Can you store UserId inside Owin OAUTH 2 token?

Question

I need to get UserId from Asp.Net user authorization system because most of my data is stored within SQL and using UserId as a marker which user owns this data. Using Owin OAuth 2.0 I can't get UserId using Identity, it returns null. So I've come up with this solution:

Token provider

identity.AddClaim(new Claim("user_id", user.Id));

API

ClaimsPrincipal principal = Request.GetRequestContext().Principal as ClaimsPrincipal;
var userName = principal.Claims.Where(c => c.Type == "user_id").Single().Value;

Simpler API code

var userName = ClaimsPrincipal.Current.Claims.First(c => c.Type == "user_id").Value;

Is this approach good for enterprise business-level application, is it safe, secure and robust? Or will you (maybe) advice something else?

I just don't like the idea of passing UserId inside the token when this functionality is (probably) provided by Microsoft.AspNet.Identity (.NET itself), but as I couldn't make it work, this is my only option for now.

Anyway, I am partly using code from this great tutorial repository. As you can see, this controller has commented lines which are using Identity to get UserId. But this doesn't work for me, so I am using another commented line which uses claims.

Answer 1

I am assuming identity object in the below code is of type ClaimsIdentity. How and where are you initializing this object ?

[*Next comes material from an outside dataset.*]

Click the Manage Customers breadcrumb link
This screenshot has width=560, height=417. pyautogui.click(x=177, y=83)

identity.AddClaim(new Claim("user_id", user.Id));

If you look at the default template that is generated for a web app in Visual Studio there will be a IdentityModel class where you can see code like below and this is called when you signin in ASP.Net Identity.

    public async Task<ClaimsIdentity> GenerateUserIdentityAsync(UserManager<ApplicationUser> manager)
    {
        // Note the authenticationType must match the one defined in CookieAuthenticationOptions.AuthenticationType
        var userIdentity = await manager.CreateIdentityAsync(this, DefaultAuthenticationTypes.ApplicationCookie);
        // Add custom user claims here
        return userIdentity;
    }

Also this is responsible for adding the default claims data and you can also extend this to add additional information like user phonenumber (primarily to avoid a round trip to database and store additional user information as claim).

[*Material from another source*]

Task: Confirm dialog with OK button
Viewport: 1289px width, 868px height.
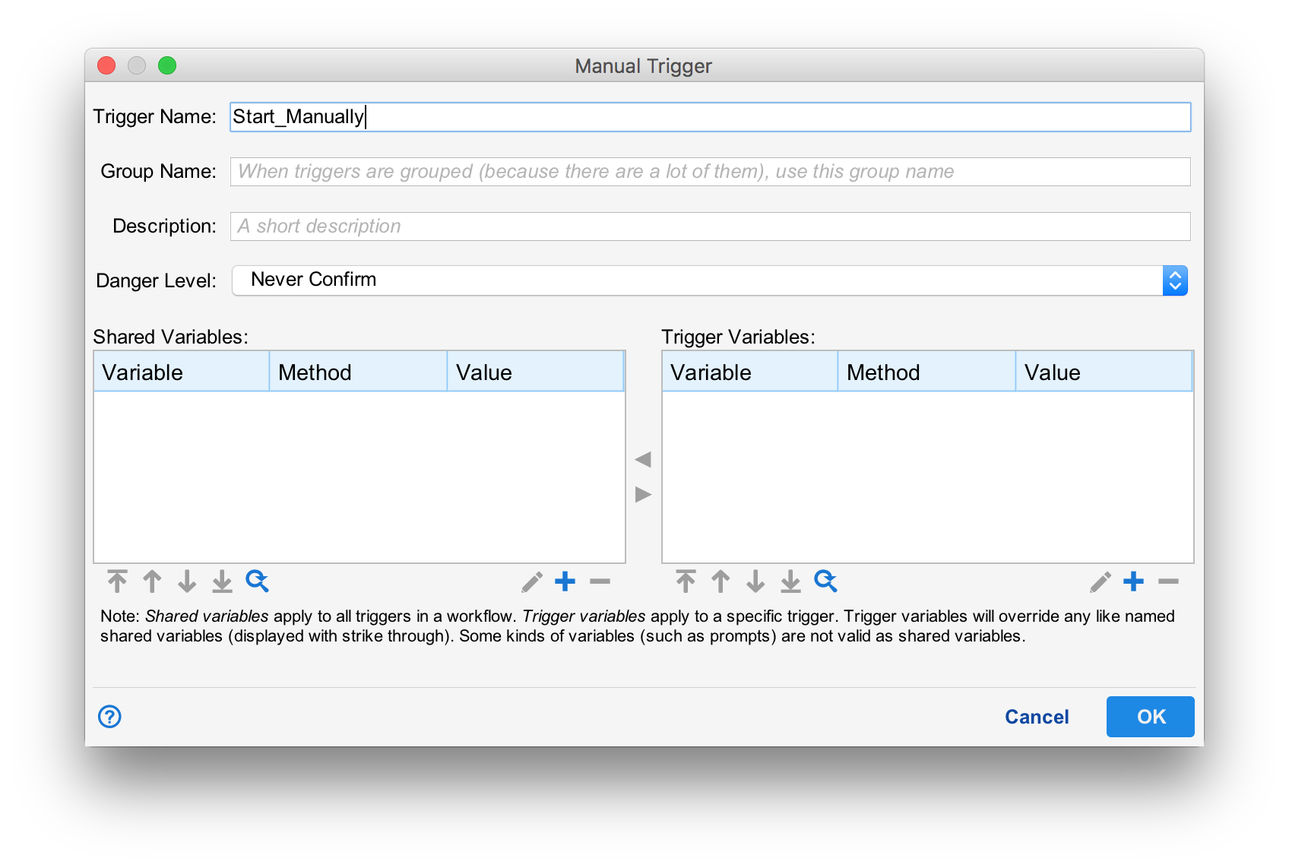Action: 1150,717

So when are you creating the identity object ?

If you are question is if it is OK to add more information as claim I guess that should be OK. Also what is the output of

identity.GetUserId();

in your case?

You can further write your own IdentityExtensions class as explained in http://anthonychu.ca/post/aspnet-identity-20---logging-in-with-email-or-username/

Update 1 -

When you sign in using ASP.Net Identity system it calls GenerateUserIdentityAsync which internally calls CreateAsync method defined in UserClaimsPrincipalFactory class . Here is the code https://github.com/aspnet/Identity/blob/daa50df87feb9f1b59858a22f00a2984996738c6/src/Microsoft.AspNet.Identity/UserClaimsPrincipalFactory.cs . If you look at this method it actually does what you are doing explicitly

var id = new ClaimsIdentity(Options.Cookies.ApplicationCookieAuthenticationScheme, Options.ClaimsIdentity.UserNameClaimType, Options.ClaimsIdentity.RoleClaimType); 
id.AddClaim(new Claim(Options.ClaimsIdentity.UserIdClaimType, userId)); . 

So I believe that's what you also need to do

Answer 2

Since, you're using OWIN, I'm going to assume you're using ASP.NET Identity, as well. You don't need to store the user id as a claim. You can get it anytime you need via:

User.Identity.GetUserId()

If Intellisense freaks out, you just need to add the Microsoft.AspNet.Identity namespace.